• _RECORD SET_:
○ ○ ○ ○
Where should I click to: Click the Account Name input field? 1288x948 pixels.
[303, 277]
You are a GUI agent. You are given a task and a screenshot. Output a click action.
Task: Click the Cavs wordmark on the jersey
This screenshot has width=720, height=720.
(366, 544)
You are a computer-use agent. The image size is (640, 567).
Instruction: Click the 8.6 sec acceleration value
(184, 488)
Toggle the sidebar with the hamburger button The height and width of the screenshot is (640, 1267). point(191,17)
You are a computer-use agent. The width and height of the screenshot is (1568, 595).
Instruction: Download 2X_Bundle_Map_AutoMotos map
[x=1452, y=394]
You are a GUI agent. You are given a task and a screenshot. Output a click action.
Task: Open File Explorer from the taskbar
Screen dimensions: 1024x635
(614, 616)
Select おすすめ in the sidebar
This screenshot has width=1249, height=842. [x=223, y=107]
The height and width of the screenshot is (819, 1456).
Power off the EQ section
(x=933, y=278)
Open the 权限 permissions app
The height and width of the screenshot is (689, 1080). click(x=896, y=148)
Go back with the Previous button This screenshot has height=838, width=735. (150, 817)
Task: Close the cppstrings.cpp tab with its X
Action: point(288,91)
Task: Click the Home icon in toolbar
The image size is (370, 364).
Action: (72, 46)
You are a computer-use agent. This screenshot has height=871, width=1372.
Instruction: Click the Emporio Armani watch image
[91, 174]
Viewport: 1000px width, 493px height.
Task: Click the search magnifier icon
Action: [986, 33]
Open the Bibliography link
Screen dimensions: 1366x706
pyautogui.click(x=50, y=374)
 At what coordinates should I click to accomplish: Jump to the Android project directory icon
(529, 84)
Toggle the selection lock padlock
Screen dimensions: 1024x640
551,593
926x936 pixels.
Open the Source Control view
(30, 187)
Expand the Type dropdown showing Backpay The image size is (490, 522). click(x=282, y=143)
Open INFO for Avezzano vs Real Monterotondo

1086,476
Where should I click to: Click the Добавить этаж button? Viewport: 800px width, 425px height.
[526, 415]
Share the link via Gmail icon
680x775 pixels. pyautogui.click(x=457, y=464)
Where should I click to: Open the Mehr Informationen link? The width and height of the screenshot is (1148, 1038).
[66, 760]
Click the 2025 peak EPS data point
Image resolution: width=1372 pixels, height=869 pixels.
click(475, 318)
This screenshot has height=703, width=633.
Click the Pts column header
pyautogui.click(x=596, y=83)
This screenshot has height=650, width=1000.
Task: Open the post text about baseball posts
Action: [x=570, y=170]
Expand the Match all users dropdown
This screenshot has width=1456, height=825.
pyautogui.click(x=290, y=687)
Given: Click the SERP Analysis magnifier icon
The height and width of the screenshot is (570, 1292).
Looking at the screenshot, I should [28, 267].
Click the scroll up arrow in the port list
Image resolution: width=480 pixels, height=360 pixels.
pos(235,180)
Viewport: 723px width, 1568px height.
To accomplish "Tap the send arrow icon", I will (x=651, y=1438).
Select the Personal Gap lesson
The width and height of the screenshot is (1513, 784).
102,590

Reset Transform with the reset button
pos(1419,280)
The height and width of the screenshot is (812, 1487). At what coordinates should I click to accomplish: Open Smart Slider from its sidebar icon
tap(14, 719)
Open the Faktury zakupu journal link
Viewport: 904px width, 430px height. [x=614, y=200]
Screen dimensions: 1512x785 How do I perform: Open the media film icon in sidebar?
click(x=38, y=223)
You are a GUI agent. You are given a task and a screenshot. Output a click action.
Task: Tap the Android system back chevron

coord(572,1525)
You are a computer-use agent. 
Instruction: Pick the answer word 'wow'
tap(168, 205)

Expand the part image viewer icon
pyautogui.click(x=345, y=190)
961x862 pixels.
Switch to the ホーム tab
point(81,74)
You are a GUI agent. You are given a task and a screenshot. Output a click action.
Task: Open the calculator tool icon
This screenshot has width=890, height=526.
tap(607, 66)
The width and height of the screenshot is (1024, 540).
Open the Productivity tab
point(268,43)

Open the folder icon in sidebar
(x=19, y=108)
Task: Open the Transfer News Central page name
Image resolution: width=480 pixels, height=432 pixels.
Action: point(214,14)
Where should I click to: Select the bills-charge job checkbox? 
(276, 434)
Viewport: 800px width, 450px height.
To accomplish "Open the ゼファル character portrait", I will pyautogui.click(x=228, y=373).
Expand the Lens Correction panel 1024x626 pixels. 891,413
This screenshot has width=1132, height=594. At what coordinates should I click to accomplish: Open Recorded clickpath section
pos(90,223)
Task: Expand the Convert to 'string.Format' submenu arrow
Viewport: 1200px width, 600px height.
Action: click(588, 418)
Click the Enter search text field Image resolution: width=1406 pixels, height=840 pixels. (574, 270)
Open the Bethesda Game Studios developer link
○ ○ ○ ○
• _SHORT PROBLEM_: Reproduce the records word for word, from their first line through the line containing "[x=1452, y=394]", including both of those lines.

• _WRITTEN ANSWER_:
Where should I click to: Click the Account Name input field? 1288x948 pixels.
[303, 277]
You are a GUI agent. You are given a task and a screenshot. Output a click action.
Task: Click the Cavs wordmark on the jersey
This screenshot has width=720, height=720.
(366, 544)
You are a computer-use agent. The image size is (640, 567).
Instruction: Click the 8.6 sec acceleration value
(184, 488)
Toggle the sidebar with the hamburger button The height and width of the screenshot is (640, 1267). point(191,17)
You are a computer-use agent. The width and height of the screenshot is (1568, 595).
Instruction: Download 2X_Bundle_Map_AutoMotos map
[x=1452, y=394]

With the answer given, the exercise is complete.